5/21 押野翔一(CfCA) 多様体補正エルミート積分法
エルミート積分法は惑星形成を含め、衝突系の力学進化を調べるためによく使われている積分法である。しかし、エルミート法はシンプレクティック積分法と異なり、エネルギー誤差が時間に依存して成長してしまうため長時間計算を行う際には誤差が積み上がってしまう問題がある。そこで、エルミート積分法に多様体補正を適用し長時間の計算でも誤差を抑える手法の紹介を行う。
5/28 高橋博之(CfCA) R2MHDコードによる超臨界降着円盤の大局的数値実験とGR-RMHDコード開発
ブラックホール(BH)は恒星質量程度の小さなものから銀河中心に存在するような巨大BHが存在し、どのようにBHが成長したかは未解明である。
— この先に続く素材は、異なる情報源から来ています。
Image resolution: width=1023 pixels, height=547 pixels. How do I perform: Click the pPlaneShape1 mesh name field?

我々のグループではガス降着による BH成長が可能であるかを調べるためR2MHDコードを用いて大局的数値実験を行った。その結果、BHへの質量降着率に対する古典的な上限(いわゆるエディントン降着率)は存在せず、BHの急成長は可能である事がわかった。ただしこの計算では(i)周りに十分なガスがあること、(ii)一般相対論的効果が無視できる事、という仮定が入っていた。特に後者についてはブラックホールが回転している場合に顕著になる可能性がある。そこで次に我々はR2MHDコードを発展させ、GR-RMHDコードを開発、実装した。こちらの詳細についても報告する。
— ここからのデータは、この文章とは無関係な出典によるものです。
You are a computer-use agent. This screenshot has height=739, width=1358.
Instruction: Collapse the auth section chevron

6/4 田中雅臣(理論部) 高頻度突発天体サーベイによるextremely radio-loud AGNの発見
近年、超新星爆発などを探査するため多くの突発天体サーベイ観測が行われている。その多くは超新星爆発の変動タイムスケールに合わせて、約数日おきに同一視野の観測を行っているため、1日以下のタイムスケールをもつ変動天体の研究は未開拓の領域である。この1日の壁を越えるため、我々は、東京大学木曽観測所のシュミット望遠鏡を用いて高頻度突発天体サーベイを行っている。このサーベイの主な目的は、超新星爆発の衝撃波が星の表面に到達する瞬間(ショックブレイクアウト)を捉えることであるが、高頻度の反復観測を行うことにより様々な天体の短時間変動現象も捉えることができる。本コロキウムでは、このサーベイで偶然発見された短時間変動するAGNについて紹介する。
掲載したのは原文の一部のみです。